** Task instructions **
Copy exactly the lines from the one containing "Instruction: Open the 中心概况 menu item" through the last line of the records, both included, and nothing more.

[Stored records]
____
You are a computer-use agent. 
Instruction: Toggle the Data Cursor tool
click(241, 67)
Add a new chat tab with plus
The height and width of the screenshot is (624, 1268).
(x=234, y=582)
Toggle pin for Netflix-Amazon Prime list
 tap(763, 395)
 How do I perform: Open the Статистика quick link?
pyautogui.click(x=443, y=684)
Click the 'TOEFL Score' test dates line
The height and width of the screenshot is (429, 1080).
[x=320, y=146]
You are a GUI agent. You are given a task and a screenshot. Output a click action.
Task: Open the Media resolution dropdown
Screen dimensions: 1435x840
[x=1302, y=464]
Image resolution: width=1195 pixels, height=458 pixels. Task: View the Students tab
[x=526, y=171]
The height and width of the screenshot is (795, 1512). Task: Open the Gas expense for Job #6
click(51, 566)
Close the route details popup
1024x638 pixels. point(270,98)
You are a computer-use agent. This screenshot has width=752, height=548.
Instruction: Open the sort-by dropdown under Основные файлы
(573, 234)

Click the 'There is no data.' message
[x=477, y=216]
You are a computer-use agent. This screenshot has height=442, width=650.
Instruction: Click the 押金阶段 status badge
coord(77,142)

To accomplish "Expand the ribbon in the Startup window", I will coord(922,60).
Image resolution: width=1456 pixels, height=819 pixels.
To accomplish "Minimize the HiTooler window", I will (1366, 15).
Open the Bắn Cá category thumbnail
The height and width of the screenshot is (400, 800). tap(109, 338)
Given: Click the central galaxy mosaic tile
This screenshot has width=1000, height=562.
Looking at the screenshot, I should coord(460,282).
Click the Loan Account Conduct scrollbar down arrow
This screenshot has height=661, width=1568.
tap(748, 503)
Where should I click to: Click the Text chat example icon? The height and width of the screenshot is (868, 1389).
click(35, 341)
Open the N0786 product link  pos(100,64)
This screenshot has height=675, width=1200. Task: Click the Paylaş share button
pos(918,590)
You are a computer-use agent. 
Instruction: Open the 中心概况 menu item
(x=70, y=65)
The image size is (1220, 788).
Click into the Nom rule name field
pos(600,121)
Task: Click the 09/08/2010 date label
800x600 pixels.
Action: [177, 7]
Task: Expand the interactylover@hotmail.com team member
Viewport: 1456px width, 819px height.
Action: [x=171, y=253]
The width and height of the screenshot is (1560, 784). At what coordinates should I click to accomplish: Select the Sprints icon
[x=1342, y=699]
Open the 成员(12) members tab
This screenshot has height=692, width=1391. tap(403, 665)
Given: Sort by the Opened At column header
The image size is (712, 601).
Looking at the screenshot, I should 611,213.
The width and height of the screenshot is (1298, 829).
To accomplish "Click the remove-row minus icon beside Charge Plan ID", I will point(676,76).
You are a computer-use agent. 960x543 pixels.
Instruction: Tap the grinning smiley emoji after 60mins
____
** Answer for the task **
Instruction: Open the 中心概况 menu item
(x=70, y=65)
The image size is (1220, 788).
Click into the Nom rule name field
pos(600,121)
Task: Click the 09/08/2010 date label
800x600 pixels.
Action: [177, 7]
Task: Expand the interactylover@hotmail.com team member
Viewport: 1456px width, 819px height.
Action: [x=171, y=253]
The width and height of the screenshot is (1560, 784). At what coordinates should I click to accomplish: Select the Sprints icon
[x=1342, y=699]
Open the 成员(12) members tab
This screenshot has height=692, width=1391. tap(403, 665)
Given: Sort by the Opened At column header
The image size is (712, 601).
Looking at the screenshot, I should 611,213.
The width and height of the screenshot is (1298, 829).
To accomplish "Click the remove-row minus icon beside Charge Plan ID", I will point(676,76).
You are a computer-use agent. 960x543 pixels.
Instruction: Tap the grinning smiley emoji after 60mins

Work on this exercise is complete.